Task to carry out —
Begin at the line that contains "Given: Open the Learn More link" and stop at the end of the items. Output each line in that span as a numbered list, skipping blank lines and leaving out the pictures.

*** Material for the task

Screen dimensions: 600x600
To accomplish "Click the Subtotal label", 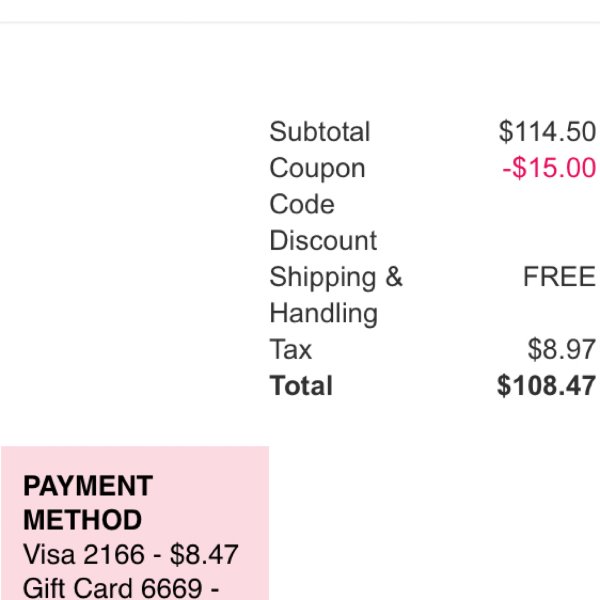I will [320, 132].
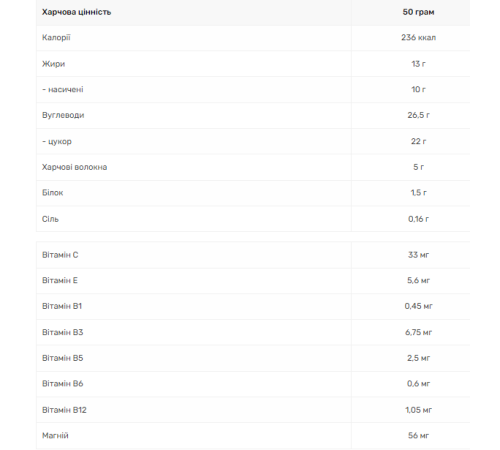Click the 'Білок' row label
This screenshot has height=450, width=500.
(52, 193)
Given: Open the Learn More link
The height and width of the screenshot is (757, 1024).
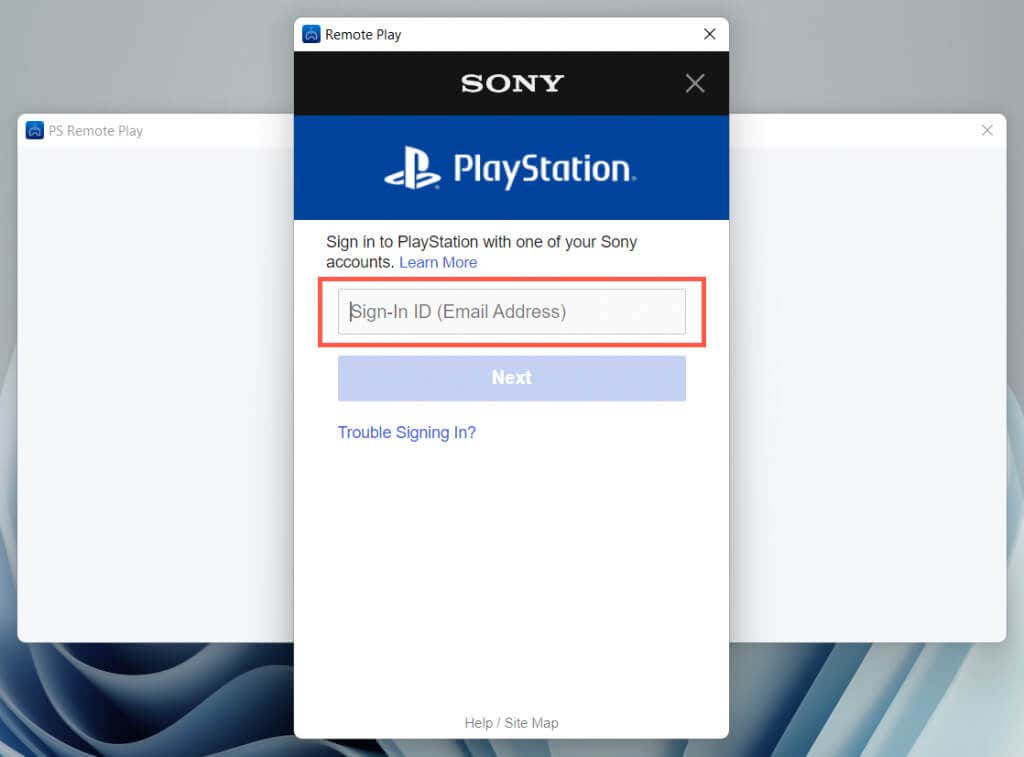Looking at the screenshot, I should coord(438,262).
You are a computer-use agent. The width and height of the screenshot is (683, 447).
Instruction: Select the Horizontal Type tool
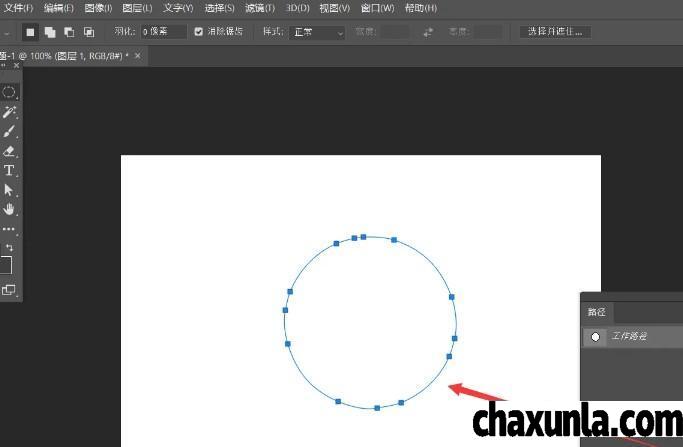click(x=9, y=171)
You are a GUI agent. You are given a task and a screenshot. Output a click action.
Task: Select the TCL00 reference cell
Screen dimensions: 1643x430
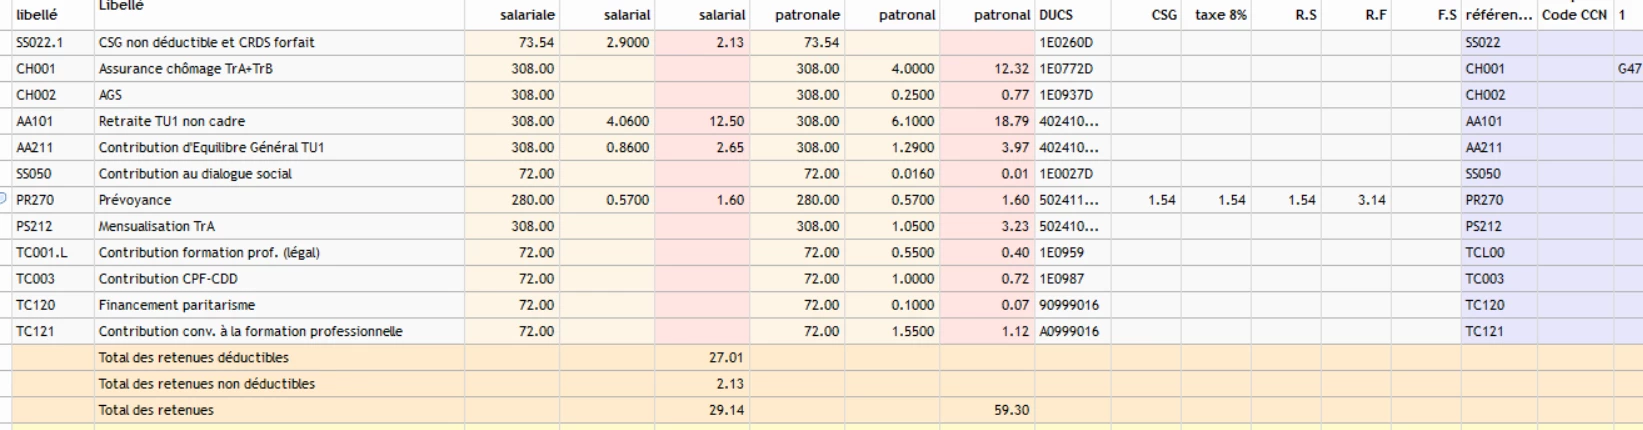point(1485,253)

******

Solution for this problem —
1. Given: Open the Learn More link
2. The height and width of the screenshot is (757, 1024).
3. Looking at the screenshot, I should coord(438,262).
4. You are a computer-use agent. The width and height of the screenshot is (683, 447).
5. Instruction: Select the Horizontal Type tool
6. click(x=9, y=171)
7. You are a GUI agent. You are given a task and a screenshot. Output a click action.
8. Task: Select the TCL00 reference cell
9. Screen dimensions: 1643x430
10. point(1485,253)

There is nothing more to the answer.